▶ WRITTEN INSTRUCTION:
Can you rewrite the records as a two-column CSV with the headers text and answer, one row per record, each value in a single quoted field with line breaks turned into spaces? Start at the line that has "Collapse the Maven tree node", go through the last of the records, and leave the pictures out.

Records from a pointing dataset:
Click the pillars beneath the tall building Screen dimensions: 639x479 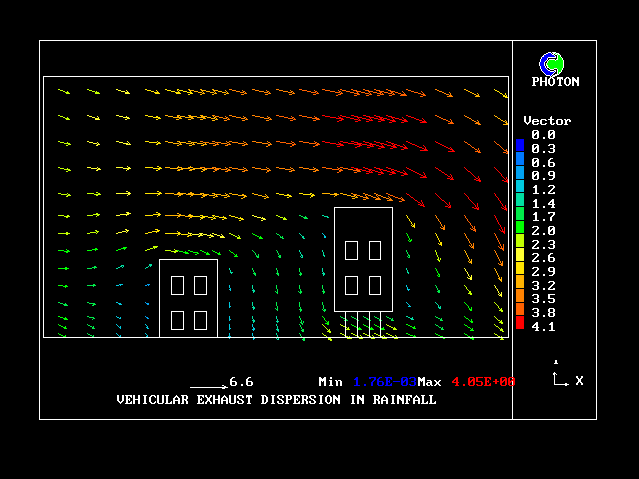tap(362, 324)
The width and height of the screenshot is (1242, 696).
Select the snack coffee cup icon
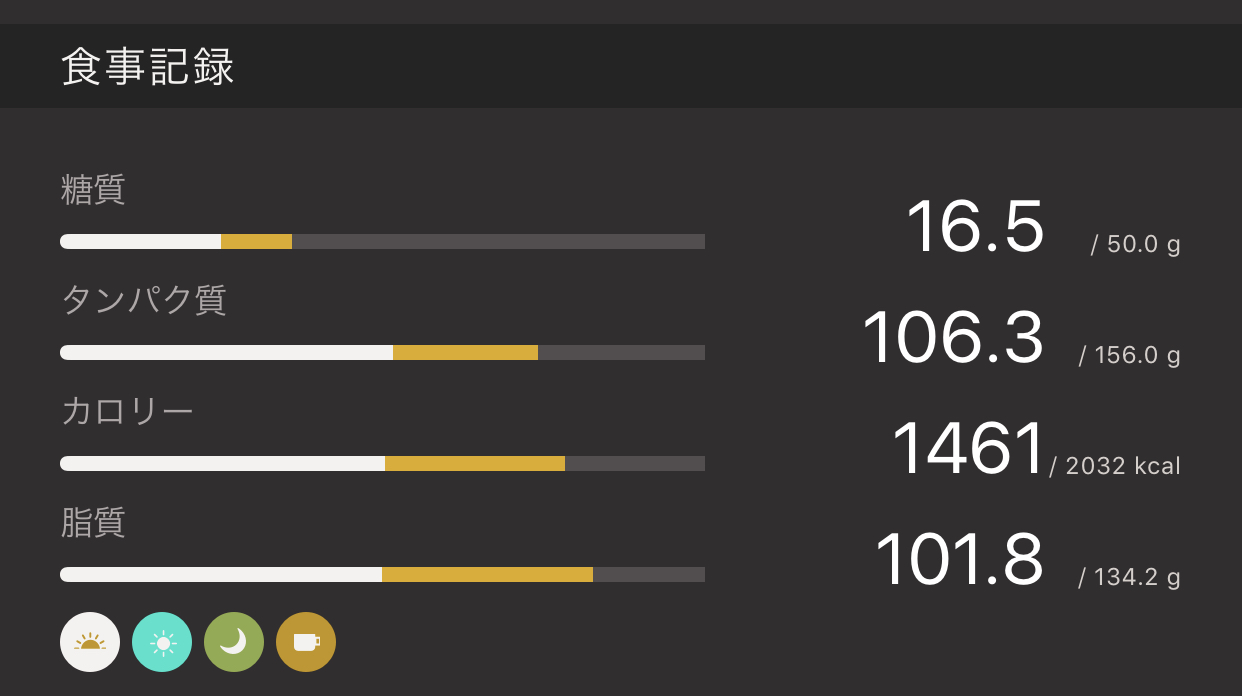tap(306, 642)
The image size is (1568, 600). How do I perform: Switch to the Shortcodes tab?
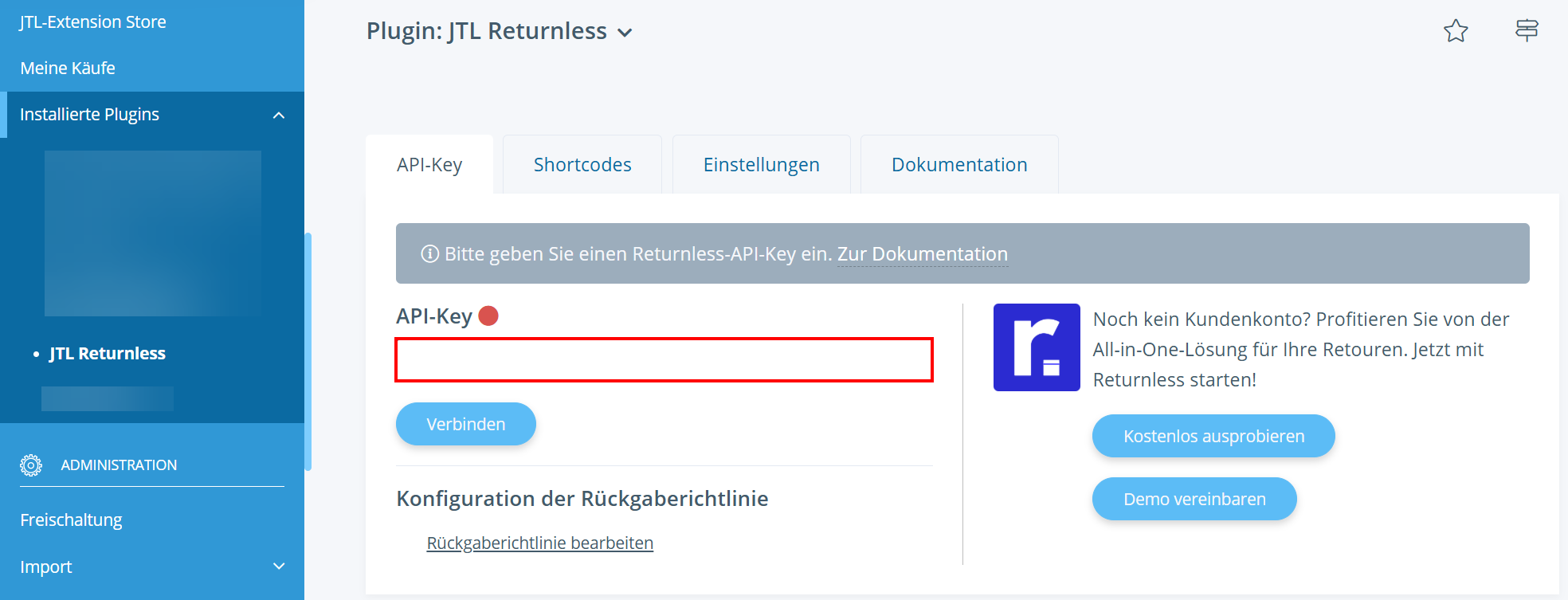click(x=582, y=165)
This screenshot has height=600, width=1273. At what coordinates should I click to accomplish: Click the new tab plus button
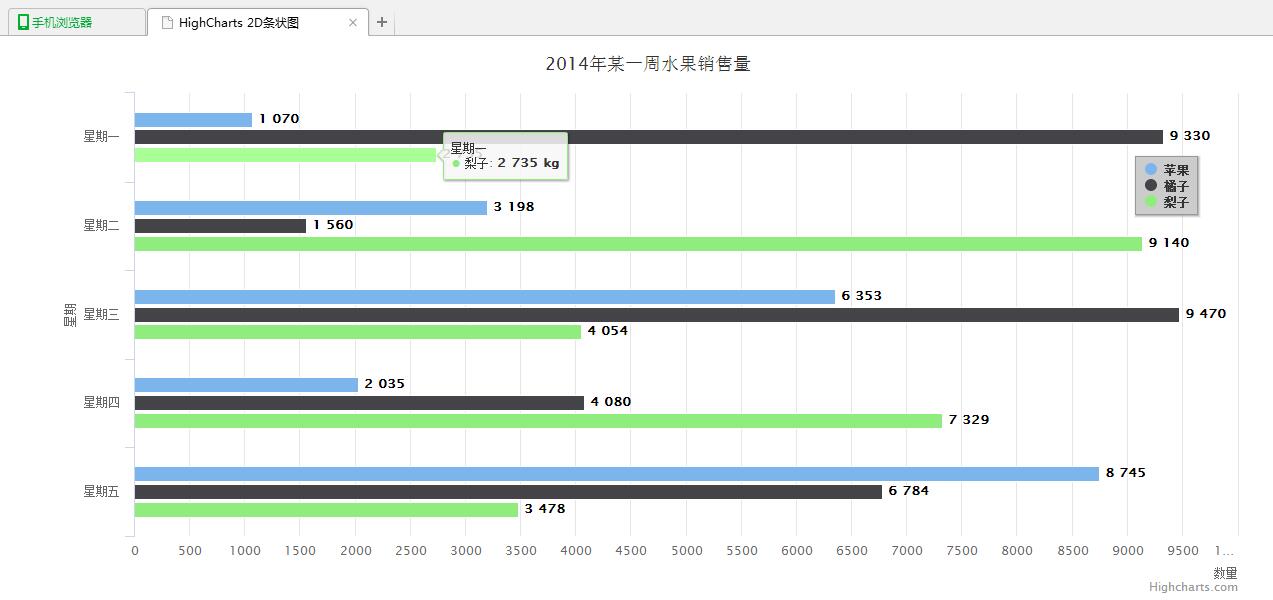point(382,22)
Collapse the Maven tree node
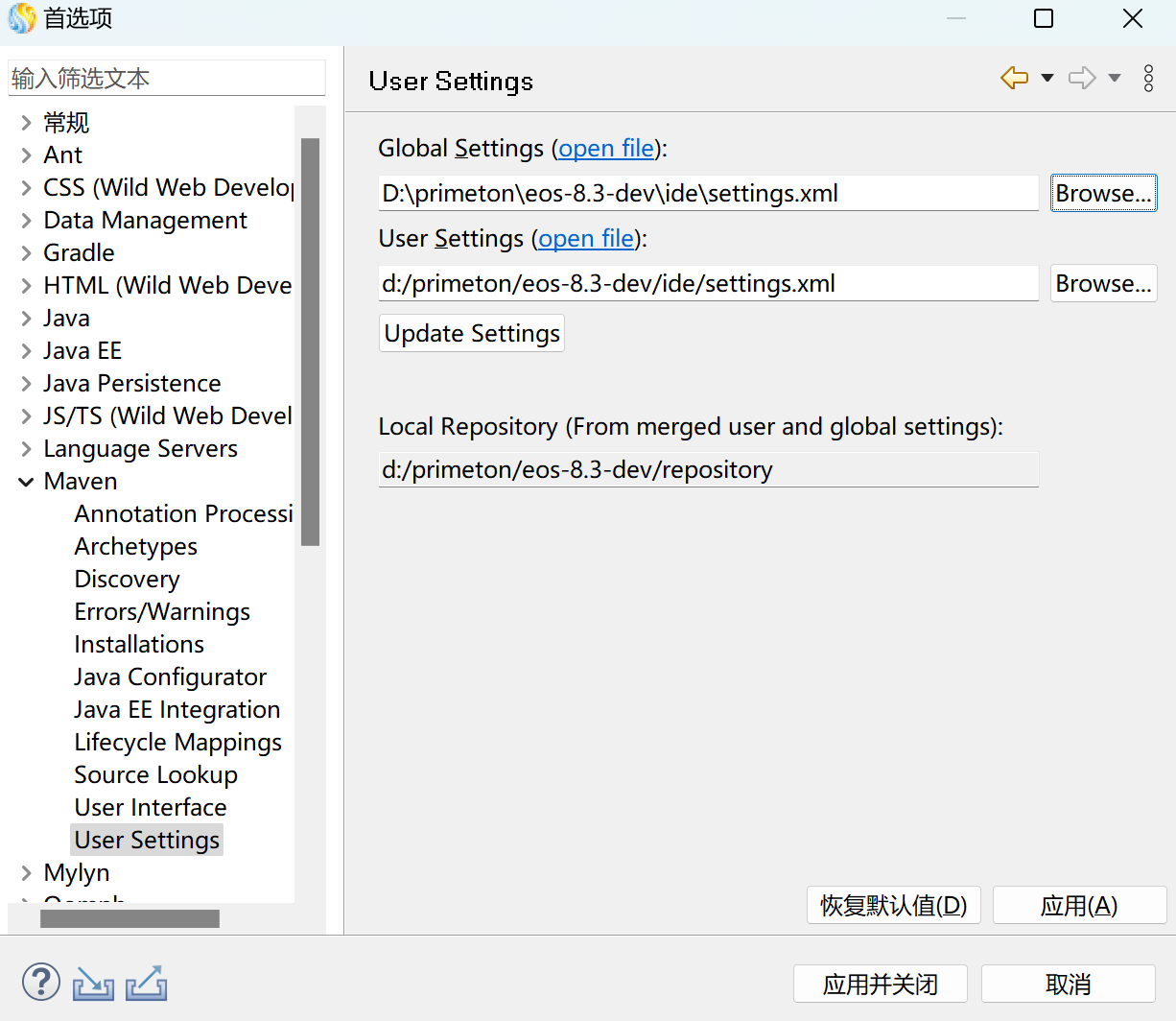Screen dimensions: 1176x1021 (x=26, y=482)
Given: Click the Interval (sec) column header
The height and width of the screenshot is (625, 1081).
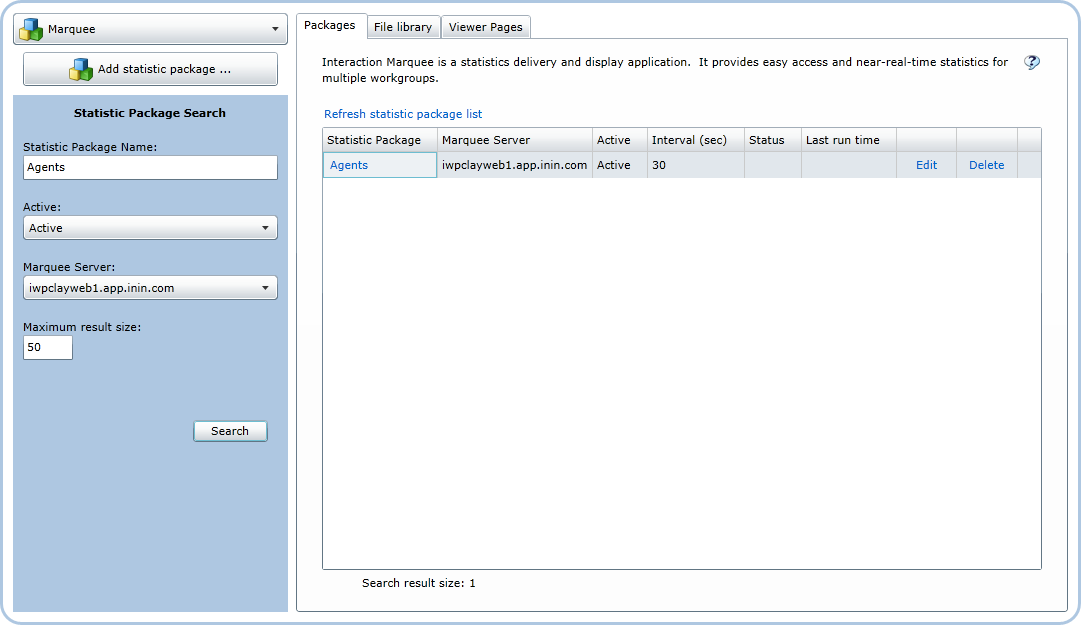Looking at the screenshot, I should point(695,140).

▶ RESULT OF THIS TASK:
text,answer
"Collapse the Maven tree node","Screen dimensions: 1176x1021 (x=26, y=482)"
"Given: Click the Interval (sec) column header The height and width of the screenshot is (625, 1081).","Looking at the screenshot, I should point(695,140)."